FastEcho
- Developer(s): Tobias Burchhardt
- Initial release: 1991
- Stable release: 1.46.1 / 1997
- Written in: C/C++
- Operating system: MS-DOS, OS/2
- Platform: MS-DOS, DPMI, OS/2
- Size: download archive is about 680K
- Available in: English
- Type: FidoNet mail processing software
- License: proprietary shareware
- Website: FastEcho

= FastEcho =

Message processing package for FTN

FastEcho is a message processing package for FTN (FidoNet Technology Network) mail systems. It was written and released as shareware by Tobias Burchhardt in 1991. The final version was 1.46.1 which was released in 1997. FastEcho was one of the fastest FTN mail processing packages available for FTN style messages. Running on MS-DOS, DPMI and native OS/2 32-bit, it offered numerous features that were desirable for leafnode systems as well as highend FTN mail distribution hubs.

== System requirements ==

FastEcho's minimum system requirements were very easy to meet. It ran on IBM PCs, XTs, ATs or compatibles with optimized routines for 386, 486, and Pentium-based and compatible machines. DOS v3.xx or IBM's OS/2 v2.x or v3.0 were the minimum required operating system platforms.

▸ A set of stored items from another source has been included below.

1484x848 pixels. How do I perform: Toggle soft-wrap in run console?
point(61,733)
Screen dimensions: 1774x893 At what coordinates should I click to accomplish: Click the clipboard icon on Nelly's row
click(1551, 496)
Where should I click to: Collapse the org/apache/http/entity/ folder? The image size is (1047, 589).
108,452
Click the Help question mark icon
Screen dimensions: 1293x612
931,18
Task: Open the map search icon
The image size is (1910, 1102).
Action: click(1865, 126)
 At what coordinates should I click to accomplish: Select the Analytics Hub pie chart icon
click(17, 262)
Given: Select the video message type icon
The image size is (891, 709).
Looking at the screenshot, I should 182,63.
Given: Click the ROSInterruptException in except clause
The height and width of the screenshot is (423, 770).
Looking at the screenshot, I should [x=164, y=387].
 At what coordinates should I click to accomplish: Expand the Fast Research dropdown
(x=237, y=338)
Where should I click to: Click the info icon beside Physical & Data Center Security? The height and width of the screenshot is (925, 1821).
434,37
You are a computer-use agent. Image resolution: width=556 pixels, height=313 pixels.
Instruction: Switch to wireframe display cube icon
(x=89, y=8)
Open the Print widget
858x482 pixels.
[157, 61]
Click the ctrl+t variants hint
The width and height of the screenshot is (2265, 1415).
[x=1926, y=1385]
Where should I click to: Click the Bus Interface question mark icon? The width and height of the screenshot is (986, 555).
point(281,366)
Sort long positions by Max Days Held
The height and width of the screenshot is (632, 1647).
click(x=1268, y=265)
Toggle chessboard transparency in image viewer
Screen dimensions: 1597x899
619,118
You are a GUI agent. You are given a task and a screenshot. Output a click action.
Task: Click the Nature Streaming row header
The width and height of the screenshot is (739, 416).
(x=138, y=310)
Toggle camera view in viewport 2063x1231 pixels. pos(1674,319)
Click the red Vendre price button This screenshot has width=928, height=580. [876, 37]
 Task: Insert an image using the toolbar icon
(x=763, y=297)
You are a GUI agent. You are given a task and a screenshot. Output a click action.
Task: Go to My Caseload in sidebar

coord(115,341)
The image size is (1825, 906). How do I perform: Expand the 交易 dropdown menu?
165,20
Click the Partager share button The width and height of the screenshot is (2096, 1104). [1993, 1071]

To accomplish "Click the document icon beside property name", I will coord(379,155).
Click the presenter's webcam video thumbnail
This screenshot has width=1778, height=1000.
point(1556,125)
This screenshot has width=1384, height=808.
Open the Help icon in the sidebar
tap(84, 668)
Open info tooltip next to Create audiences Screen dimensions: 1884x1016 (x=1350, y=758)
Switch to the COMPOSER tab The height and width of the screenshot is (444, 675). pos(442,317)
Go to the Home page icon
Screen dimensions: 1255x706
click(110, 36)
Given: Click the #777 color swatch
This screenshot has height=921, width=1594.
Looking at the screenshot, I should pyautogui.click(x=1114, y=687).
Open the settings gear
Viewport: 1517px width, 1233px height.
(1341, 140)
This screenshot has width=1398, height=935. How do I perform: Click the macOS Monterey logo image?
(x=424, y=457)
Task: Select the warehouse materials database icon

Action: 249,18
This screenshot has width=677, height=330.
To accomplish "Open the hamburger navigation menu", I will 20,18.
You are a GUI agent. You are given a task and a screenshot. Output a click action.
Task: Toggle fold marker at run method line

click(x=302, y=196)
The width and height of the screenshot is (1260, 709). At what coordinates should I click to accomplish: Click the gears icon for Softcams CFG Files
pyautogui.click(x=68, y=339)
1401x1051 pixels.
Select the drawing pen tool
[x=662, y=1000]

An archiver package was also needed to be able to open and seal the mail bundles. The list of supported archiver packages was PKZIP/PKUNZIP 1.10/2.04g, ARJ 2.30/2.41a, LHARC 1.13c/LHa 2.13, PKPAK/PKUNPAK 3.61, ARC 6.02, ZOO 2.10, PAK 2.51, SQZ 1.08, RAR 1.5x, and UC2 2.00. Optionally, an extractor program that automatically coped with the different decompression programs could be used. The two supported ones were General Unpack Shell (GUS) 1.90 or later and PolyXarc 2.1a or later.

== Supported software ==

Numerous FTN mailers like FrontDoor, D'Bridge, and BinkleyTerm were supported. Also supported were various Bulletin Board System packages like RemoteAccess, Maximus, QuickBBS, ProBoard, and T.A.G. Almost any BBS package could be used as long as it supported one of the three supported message base formats. They were the FTN MSG format, the HMB designed by Adam Hudson, and the JAM format. BBS users handling mail offline could also use FastEcho, as QWK and Blue Wave users did. This method was a bit more complicated but allowed the BBS user to operate much like any other FTN mail system and reap its benefits.

== Features ==

FastEcho had numerous features that were desirable on many systems. Mail distribution hubs looked for the ability to handle many downlinks as well as large numbers of message areas. FastEcho could handle up to 1024 downlinks and up to 3072 message areas. Other features:

- Support for multitasking environments such as Microsoft Windows, Quarterdeck's DESQview and OS/2
- Support for networking environments like Novell and LANtastic.

- Updating AREAS.BBS (BBS' message base configuration) with new message areas when they are created automatically.
- Transliteration of German non-ASCII characters in incoming messages when the option “Convert Umlauts” for the message area is enabled, using a certain popular character encoding as the source, although that causes messages in other encodings to get corrupted, which is a problem when the option is enabled inadvertently.

The DOS version (including DPMI) has a limit of 64 KiB per message, cutting any larger message down to that size. Worse, the default setting is 32 KiB. In OS/2 version, the maximum size is 512 KiB.

Since the release, many free alternatives emerged, but FastEcho was considered by some one of the most versatile tossers.

== Availability ==
The latest version of FastEcho, although proprietary and not improvable, is still downloadable from an official site today.

- The author's support site
- The NAFES FastEcho file area

Online support for FastEcho is also available at the North American FastEcho Support (NAFES ) forum. - No longer active. Dead link.

Registration keys are available without charge on request from the author.